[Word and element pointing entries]
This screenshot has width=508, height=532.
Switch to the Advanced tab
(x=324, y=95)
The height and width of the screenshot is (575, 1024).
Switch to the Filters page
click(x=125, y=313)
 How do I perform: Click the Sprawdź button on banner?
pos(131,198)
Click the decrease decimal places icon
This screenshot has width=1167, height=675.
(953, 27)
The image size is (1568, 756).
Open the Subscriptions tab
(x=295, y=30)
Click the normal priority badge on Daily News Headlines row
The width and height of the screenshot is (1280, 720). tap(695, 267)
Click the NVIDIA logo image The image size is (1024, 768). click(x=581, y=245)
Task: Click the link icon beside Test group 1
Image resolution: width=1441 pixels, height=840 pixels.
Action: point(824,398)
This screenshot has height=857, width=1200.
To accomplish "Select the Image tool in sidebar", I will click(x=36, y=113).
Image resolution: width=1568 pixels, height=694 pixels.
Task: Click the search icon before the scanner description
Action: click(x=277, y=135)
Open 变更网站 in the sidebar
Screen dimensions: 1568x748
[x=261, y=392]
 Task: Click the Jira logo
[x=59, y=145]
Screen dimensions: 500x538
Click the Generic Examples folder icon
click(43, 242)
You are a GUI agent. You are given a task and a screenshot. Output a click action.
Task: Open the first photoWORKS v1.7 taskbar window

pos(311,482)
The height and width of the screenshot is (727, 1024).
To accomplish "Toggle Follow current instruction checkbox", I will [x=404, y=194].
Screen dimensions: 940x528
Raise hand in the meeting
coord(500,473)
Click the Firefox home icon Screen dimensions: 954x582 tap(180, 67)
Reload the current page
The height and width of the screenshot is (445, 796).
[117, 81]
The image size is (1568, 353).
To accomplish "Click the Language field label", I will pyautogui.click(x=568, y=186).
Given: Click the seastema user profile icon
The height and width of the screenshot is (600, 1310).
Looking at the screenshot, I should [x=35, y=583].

• Stated task
Make a numbered list of everything from the line containing "The image size is (1568, 353)." down to the end of the entries, with blank lines left out.

• Answer to this problem
1. The image size is (1568, 353).
2. To accomplish "Click the Language field label", I will pyautogui.click(x=568, y=186).
3. Given: Click the seastema user profile icon
4. The height and width of the screenshot is (600, 1310).
5. Looking at the screenshot, I should [x=35, y=583].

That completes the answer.